LA AUSENCIA DE DIOS
(DOMINGO XX T.O. Ciclo A)
14 agosto 2005
"En aquel tiempo, Jesús salió y se retiró al país de Tiro y Sidón. Entonces, una
mujer cananea, saliendo de uno de aquellos lugares, se puso a gritarle: Ten
compasión de mí, Señor Hijo de David. Mi hija tiene un demonio muy malo. Él no le
respondió nada. Entonces, los discípulos se le acercaron a decirle: Atiéndela, que
viene detrás gritando. Él les contestó: Sólo me han enviado a las ovejas
descarriadas de Israel... Ella repuso: Tienes razón, Señor; pero también los perros
se comen las migajas que caen de la mesa de los amos. Jesús le respondió: Mujer,
qué grande es tu fe: que se cumpla como lo deseas..." (Mt 15,21-28)
Quizás nos quedemos en lo que externamente aparece en este hecho que nos narra
el Evangelio: una madre, lógicamente, interesada por solucionar la necesidad de su
hija. Hasta ahí, todo es de lo más normal. ¡Qué no haría una madre por un hijo!
Y, sin embargo, me atrevo a decir que eso no es lo que harían las madres de
nuestro tiempo. Me explico. Salvo raras y tristísimas excepciones, acudirían donde
fuera necesario. Pero, ¿acudirían a Dios? La mujer del Evangelio se hace pedigüeña
ante Jesús. Ya sé: me vais a decir que era la única solución que tenía a mano, tal
vez después de recorrer inútilmente otras posibilidades. Pero eso es verdad a
medias. Porque Jesús alaba su fe. Lo que significa que las motivaciones de la madre
no eran simplemente materiales e interesadas, sino que había descubierto en Jesús
ese algo más que sólo se descubre por la fe.
Y, ahora, sí vale la pregunta: Las madres de hoy, ¿acudirían -acuden- a Dios -a
Jesús- para solucionar las necesidades vitales de sus hijos? Se nos están acabando
las madres con una concepción religiosa de la vida. Tenemos una generación que
ya no considera vitales los valores religiosos. Y muchas de nuestras familias no
apoyan su proyecto de vida, como familia, ni como padres ni como hijos, en el
Evangelio. Nuestra cultura está marcada por "la ausencia de Dios", cuyas huellas se
han difuminado en nuestro entorno. No hay experiencia creyente. No es que Dios
sea rechazado, simplemente es colocado, con todo respeto, aparte. De modo que
un número considerable de nuestros contemporáneos no ha sido afectado lo más
mínimo por la experiencia religiosa. Así, vemos que es cada día más amplia la
distancia entre las experiencias humana y cristiana. Y esto, de alguna manera,
afecta incluso a los que se siguen considerando cristianos. Y por eso no acaban de
armonizar bien su profesión, su familia, sus relaciones sociales y de ocio con la
experiencia cristiana, que termina por no prender con fuerza en el conjunto de su
experiencia vital.

◆ ◆ ◆ ◆ ◆ ◆ ◆

• [Objetivo indicado A]
Enumera todos los lugares geográficos que se nombran en el comentario sobre la ausencia de Dios.
• [Objetivo indicado B]
Devuelve sin ningún cambio las líneas de las entradas: empieza en la que contiene "This screenshot has" y termina con la última línea de las entradas, ambas incluidas.

◆ ◆ ◆ ◆ ◆ ◆ ◆

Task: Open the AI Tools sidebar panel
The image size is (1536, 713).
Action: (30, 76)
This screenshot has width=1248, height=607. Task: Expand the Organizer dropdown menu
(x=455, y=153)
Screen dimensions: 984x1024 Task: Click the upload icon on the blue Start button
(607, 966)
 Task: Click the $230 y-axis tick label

◆ ◆ ◆ ◆ ◆ ◆ ◆

• [Respuesta final A]
Tiro, Sidón e Israel.

• [Respuesta final B]
This screenshot has width=1248, height=607. Task: Expand the Organizer dropdown menu
(x=455, y=153)
Screen dimensions: 984x1024 Task: Click the upload icon on the blue Start button
(607, 966)
 Task: Click the $230 y-axis tick label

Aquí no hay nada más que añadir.